Подписывайтесь на наш телеграм-каналСамые красивые иллюстрации, полезные и интересные статьи, вдохновение и общение |
Валентин Иванович Курдов (1905-1989)
Художник, плакатист, иллюстратор детской книги, мемуарист. Заслуженный художник РСФСР (1982).
Родился 7 (20 декабря) 1905 года в посёлке Михайловский завод Красноуфимского уезда Пермской губернии (ныне — город Михайловск Нижнесергинского муниципального района Свердловской области) в семье земского врача. Отец художника Иван Калустович Курдов (1867—1938) окончил Казанский университет, был знаком с В. И. Лениным, в университете отвечал за студенческую библиотеку нелегальных изданий.
В 1916 году учился в художественном училище в Екатеринбурге.
В 1918—1919 годах учился в студии при Пермском художественном техникуме.
В 1921 году занимался в Пермских высших художественно-промышленных мастерских.
В 1922—1923 годах учился на ювелирном отделении в Екатеринбургском художественно-промышленном училище.
В 1923 году приехал в Петроград, с которым оказалась в дальнейшем связана вся его жизнь.
В 1923 году поступил во ВХУТЕИН. Его учителями были Алексей Еремеевич Карев, Кузьма Сергеевич Петров-Водкин, Михаил Васильевич Матюшин и Александр Иванович Савинов. Познакомился с писателями Евгением Ивановичем Чарушиным и Виталием Валентиновичем Бианки. Посещал мастерскую Филонова во ВХУТЕИНе, был близок с художниками группы Мастера аналитического искусства.
О моих книжках
«Я, конечно, не предполагал, что буду художником для детей. Я кончал Академию художеств как живописец и намеревался стать в будущем живописцем.

Как выполнить задание:
Пожалуйста, перепечатайте из приведенного выше текста о художнике Курдове отрывок от слов «В 1918—1919 годах» до слов «Екатеринбургском художественно-промышленном училище.» включительно.

(Собранные строки данных)
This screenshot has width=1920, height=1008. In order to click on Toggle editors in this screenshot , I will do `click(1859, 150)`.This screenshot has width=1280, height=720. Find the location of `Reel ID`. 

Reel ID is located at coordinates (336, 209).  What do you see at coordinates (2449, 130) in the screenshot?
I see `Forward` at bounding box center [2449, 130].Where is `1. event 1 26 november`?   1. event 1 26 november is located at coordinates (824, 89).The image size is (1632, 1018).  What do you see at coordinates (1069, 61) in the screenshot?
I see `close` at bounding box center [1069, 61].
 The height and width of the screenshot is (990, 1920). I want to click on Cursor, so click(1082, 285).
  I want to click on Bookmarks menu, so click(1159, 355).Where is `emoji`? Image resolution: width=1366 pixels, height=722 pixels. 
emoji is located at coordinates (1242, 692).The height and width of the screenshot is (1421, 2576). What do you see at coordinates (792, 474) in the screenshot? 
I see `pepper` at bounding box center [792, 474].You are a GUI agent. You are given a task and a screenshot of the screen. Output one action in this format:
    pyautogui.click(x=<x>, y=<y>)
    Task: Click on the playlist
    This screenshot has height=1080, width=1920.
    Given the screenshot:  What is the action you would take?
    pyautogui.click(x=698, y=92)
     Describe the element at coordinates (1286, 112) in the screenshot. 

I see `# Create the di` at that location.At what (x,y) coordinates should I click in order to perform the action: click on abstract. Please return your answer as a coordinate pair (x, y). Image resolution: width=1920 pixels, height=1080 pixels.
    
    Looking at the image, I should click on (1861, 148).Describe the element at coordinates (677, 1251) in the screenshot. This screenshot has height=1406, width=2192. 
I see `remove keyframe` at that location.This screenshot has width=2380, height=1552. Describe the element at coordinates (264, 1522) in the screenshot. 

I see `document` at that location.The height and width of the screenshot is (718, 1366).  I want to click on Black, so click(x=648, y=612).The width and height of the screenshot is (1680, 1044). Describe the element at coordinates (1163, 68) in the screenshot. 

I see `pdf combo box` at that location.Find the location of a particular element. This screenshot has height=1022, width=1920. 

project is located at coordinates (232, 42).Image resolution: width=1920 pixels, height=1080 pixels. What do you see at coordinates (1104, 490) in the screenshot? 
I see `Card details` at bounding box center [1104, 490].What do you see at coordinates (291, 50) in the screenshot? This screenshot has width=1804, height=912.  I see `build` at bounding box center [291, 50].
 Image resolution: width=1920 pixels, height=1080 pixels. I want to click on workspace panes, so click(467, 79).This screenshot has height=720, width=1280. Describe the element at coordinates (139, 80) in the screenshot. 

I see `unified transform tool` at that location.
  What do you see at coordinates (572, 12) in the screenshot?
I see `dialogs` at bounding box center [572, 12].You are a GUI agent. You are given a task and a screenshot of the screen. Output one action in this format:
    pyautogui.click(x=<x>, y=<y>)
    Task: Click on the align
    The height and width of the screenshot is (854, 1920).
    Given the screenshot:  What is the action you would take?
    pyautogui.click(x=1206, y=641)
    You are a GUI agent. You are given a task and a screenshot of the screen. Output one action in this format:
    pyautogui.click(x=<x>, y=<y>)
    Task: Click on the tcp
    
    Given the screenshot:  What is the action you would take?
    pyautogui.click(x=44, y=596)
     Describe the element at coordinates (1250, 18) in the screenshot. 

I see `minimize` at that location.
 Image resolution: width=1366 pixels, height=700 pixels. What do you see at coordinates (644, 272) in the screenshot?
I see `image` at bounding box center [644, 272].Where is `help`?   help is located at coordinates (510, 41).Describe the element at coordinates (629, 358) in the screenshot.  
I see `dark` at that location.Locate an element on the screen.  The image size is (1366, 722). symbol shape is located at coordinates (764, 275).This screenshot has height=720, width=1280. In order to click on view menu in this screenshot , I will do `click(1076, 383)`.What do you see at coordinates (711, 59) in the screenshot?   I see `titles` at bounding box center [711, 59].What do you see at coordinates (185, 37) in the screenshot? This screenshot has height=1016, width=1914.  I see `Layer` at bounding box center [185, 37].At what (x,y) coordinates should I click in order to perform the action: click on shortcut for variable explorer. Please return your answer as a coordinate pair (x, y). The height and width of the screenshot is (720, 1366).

Результат задания:
В 1918—1919 годах учился в студии при Пермском художественном техникуме.
В 1921 году занимался в Пермских высших художественно-промышленных мастерских.
В 1922—1923 годах учился на ювелирном отделении в Екатеринбургском художественно-промышленном училище.